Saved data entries
■ ■ ■ ■ ■ ■ ■
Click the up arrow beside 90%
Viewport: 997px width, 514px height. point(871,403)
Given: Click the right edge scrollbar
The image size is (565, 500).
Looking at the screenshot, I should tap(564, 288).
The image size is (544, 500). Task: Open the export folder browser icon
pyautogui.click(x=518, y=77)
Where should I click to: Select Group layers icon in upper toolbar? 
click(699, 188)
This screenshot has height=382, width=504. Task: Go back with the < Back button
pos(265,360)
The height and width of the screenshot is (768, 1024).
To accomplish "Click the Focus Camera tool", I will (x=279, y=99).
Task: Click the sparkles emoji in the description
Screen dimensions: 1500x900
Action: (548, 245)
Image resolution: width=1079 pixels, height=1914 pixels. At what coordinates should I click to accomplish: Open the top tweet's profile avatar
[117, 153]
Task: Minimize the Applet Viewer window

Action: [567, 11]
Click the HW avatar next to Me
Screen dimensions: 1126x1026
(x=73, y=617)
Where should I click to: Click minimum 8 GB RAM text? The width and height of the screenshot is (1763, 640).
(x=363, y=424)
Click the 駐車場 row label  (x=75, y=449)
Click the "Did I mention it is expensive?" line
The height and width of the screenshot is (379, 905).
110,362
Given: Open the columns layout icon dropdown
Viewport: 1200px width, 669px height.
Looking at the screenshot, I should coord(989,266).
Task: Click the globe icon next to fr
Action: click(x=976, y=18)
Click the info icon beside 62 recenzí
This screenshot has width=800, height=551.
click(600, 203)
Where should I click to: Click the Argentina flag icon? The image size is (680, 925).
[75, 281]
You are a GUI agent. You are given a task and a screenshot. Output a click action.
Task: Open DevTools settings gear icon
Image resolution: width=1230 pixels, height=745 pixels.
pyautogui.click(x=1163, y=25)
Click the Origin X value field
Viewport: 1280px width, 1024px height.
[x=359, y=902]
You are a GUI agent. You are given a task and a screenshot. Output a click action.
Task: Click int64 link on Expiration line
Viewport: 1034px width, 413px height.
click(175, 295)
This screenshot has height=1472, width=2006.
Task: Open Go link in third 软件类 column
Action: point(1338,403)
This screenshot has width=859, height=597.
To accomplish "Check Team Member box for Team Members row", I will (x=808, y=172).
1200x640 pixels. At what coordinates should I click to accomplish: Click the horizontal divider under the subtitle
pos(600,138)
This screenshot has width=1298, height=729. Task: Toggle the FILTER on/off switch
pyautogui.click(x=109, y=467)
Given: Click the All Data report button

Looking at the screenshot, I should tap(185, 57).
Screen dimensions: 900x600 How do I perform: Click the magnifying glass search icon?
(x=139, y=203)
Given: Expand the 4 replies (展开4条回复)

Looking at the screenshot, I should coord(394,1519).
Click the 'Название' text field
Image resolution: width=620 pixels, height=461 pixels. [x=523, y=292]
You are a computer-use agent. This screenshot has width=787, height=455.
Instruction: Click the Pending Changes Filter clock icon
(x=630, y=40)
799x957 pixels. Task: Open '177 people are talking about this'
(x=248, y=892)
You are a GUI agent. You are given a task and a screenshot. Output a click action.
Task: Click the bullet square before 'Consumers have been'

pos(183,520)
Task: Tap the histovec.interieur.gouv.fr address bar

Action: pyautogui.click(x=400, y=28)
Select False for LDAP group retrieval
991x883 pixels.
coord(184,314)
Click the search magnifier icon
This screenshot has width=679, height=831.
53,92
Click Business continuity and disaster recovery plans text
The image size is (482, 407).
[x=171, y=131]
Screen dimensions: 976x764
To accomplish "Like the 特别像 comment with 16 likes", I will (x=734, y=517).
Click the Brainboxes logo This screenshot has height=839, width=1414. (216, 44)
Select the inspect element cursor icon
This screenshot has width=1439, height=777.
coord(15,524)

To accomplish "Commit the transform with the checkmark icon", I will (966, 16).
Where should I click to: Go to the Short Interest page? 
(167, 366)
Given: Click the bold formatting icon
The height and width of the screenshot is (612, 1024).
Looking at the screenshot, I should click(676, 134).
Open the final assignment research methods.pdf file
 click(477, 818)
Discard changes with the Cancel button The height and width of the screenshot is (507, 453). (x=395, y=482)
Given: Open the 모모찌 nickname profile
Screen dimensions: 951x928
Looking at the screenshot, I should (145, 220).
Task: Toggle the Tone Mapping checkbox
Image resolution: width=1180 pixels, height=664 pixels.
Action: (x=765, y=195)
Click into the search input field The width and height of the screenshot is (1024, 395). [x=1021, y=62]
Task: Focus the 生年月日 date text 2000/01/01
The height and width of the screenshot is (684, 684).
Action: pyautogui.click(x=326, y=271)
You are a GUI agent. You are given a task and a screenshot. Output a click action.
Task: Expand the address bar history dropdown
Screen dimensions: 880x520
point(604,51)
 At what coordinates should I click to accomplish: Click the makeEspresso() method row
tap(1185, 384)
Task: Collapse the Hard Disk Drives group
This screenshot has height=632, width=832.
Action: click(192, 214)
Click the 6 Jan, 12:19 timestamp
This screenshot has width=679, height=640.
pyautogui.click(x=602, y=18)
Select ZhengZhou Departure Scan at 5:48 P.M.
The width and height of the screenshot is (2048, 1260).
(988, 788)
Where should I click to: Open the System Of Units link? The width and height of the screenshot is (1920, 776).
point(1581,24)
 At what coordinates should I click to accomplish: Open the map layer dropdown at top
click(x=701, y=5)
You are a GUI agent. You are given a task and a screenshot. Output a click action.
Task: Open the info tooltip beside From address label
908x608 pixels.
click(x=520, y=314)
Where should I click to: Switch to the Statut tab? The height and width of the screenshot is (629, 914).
■ ■ ■ ■ ■ ■ ■
**Your objective**
Every entry should be printed again exactly as it stands.

**Solution**
Click the up arrow beside 90%
Viewport: 997px width, 514px height. point(871,403)
Given: Click the right edge scrollbar
The image size is (565, 500).
Looking at the screenshot, I should tap(564, 288).
The image size is (544, 500). Task: Open the export folder browser icon
pyautogui.click(x=518, y=77)
Where should I click to: Select Group layers icon in upper toolbar? 
click(699, 188)
This screenshot has height=382, width=504. Task: Go back with the < Back button
pos(265,360)
The height and width of the screenshot is (768, 1024).
To accomplish "Click the Focus Camera tool", I will (x=279, y=99).
Task: Click the sparkles emoji in the description
Screen dimensions: 1500x900
Action: (548, 245)
Image resolution: width=1079 pixels, height=1914 pixels. At what coordinates should I click to accomplish: Open the top tweet's profile avatar
[117, 153]
Task: Minimize the Applet Viewer window

Action: [567, 11]
Click the HW avatar next to Me
Screen dimensions: 1126x1026
(x=73, y=617)
Where should I click to: Click minimum 8 GB RAM text? The width and height of the screenshot is (1763, 640).
(x=363, y=424)
Click the 駐車場 row label  (x=75, y=449)
Click the "Did I mention it is expensive?" line
The height and width of the screenshot is (379, 905).
110,362
Given: Open the columns layout icon dropdown
Viewport: 1200px width, 669px height.
Looking at the screenshot, I should coord(989,266).
Task: Click the globe icon next to fr
Action: click(x=976, y=18)
Click the info icon beside 62 recenzí
This screenshot has width=800, height=551.
click(600, 203)
Where should I click to: Click the Argentina flag icon? The image size is (680, 925).
[75, 281]
You are a GUI agent. You are given a task and a screenshot. Output a click action.
Task: Open DevTools settings gear icon
Image resolution: width=1230 pixels, height=745 pixels.
pyautogui.click(x=1163, y=25)
Click the Origin X value field
Viewport: 1280px width, 1024px height.
[x=359, y=902]
You are a GUI agent. You are given a task and a screenshot. Output a click action.
Task: Click int64 link on Expiration line
Viewport: 1034px width, 413px height.
click(175, 295)
This screenshot has height=1472, width=2006.
Task: Open Go link in third 软件类 column
Action: point(1338,403)
This screenshot has width=859, height=597.
To accomplish "Check Team Member box for Team Members row", I will (x=808, y=172).
1200x640 pixels. At what coordinates should I click to accomplish: Click the horizontal divider under the subtitle
pos(600,138)
This screenshot has width=1298, height=729. Task: Toggle the FILTER on/off switch
pyautogui.click(x=109, y=467)
Given: Click the All Data report button

Looking at the screenshot, I should tap(185, 57).
Screen dimensions: 900x600 How do I perform: Click the magnifying glass search icon?
(x=139, y=203)
Given: Expand the 4 replies (展开4条回复)

Looking at the screenshot, I should coord(394,1519).
Click the 'Название' text field
Image resolution: width=620 pixels, height=461 pixels. [x=523, y=292]
You are a computer-use agent. This screenshot has width=787, height=455.
Instruction: Click the Pending Changes Filter clock icon
(x=630, y=40)
799x957 pixels. Task: Open '177 people are talking about this'
(x=248, y=892)
You are a GUI agent. You are given a task and a screenshot. Output a click action.
Task: Click the bullet square before 'Consumers have been'

pos(183,520)
Task: Tap the histovec.interieur.gouv.fr address bar

Action: pyautogui.click(x=400, y=28)
Select False for LDAP group retrieval
991x883 pixels.
coord(184,314)
Click the search magnifier icon
This screenshot has width=679, height=831.
53,92
Click Business continuity and disaster recovery plans text
The image size is (482, 407).
[x=171, y=131]
Screen dimensions: 976x764
To accomplish "Like the 特别像 comment with 16 likes", I will (x=734, y=517).
Click the Brainboxes logo This screenshot has height=839, width=1414. (216, 44)
Select the inspect element cursor icon
This screenshot has width=1439, height=777.
coord(15,524)

To accomplish "Commit the transform with the checkmark icon", I will (966, 16).
Where should I click to: Go to the Short Interest page? 
(167, 366)
Given: Click the bold formatting icon
The height and width of the screenshot is (612, 1024).
Looking at the screenshot, I should click(676, 134).
Open the final assignment research methods.pdf file
 click(477, 818)
Discard changes with the Cancel button The height and width of the screenshot is (507, 453). (x=395, y=482)
Given: Open the 모모찌 nickname profile
Screen dimensions: 951x928
Looking at the screenshot, I should (145, 220).
Task: Toggle the Tone Mapping checkbox
Image resolution: width=1180 pixels, height=664 pixels.
Action: (x=765, y=195)
Click into the search input field The width and height of the screenshot is (1024, 395). [x=1021, y=62]
Task: Focus the 生年月日 date text 2000/01/01
The height and width of the screenshot is (684, 684).
Action: pyautogui.click(x=326, y=271)
You are a GUI agent. You are given a task and a screenshot. Output a click action.
Task: Expand the address bar history dropdown
Screen dimensions: 880x520
point(604,51)
 At what coordinates should I click to accomplish: Click the makeEspresso() method row
tap(1185, 384)
Task: Collapse the Hard Disk Drives group
This screenshot has height=632, width=832.
Action: click(192, 214)
Click the 6 Jan, 12:19 timestamp
This screenshot has width=679, height=640.
pyautogui.click(x=602, y=18)
Select ZhengZhou Departure Scan at 5:48 P.M.
The width and height of the screenshot is (2048, 1260).
(988, 788)
Where should I click to: Open the System Of Units link? The width and height of the screenshot is (1920, 776).
point(1581,24)
 At what coordinates should I click to accomplish: Open the map layer dropdown at top
click(x=701, y=5)
You are a GUI agent. You are given a task and a screenshot. Output a click action.
Task: Open the info tooltip beside From address label
908x608 pixels.
click(x=520, y=314)
Where should I click to: Switch to the Statut tab? The height and width of the screenshot is (629, 914).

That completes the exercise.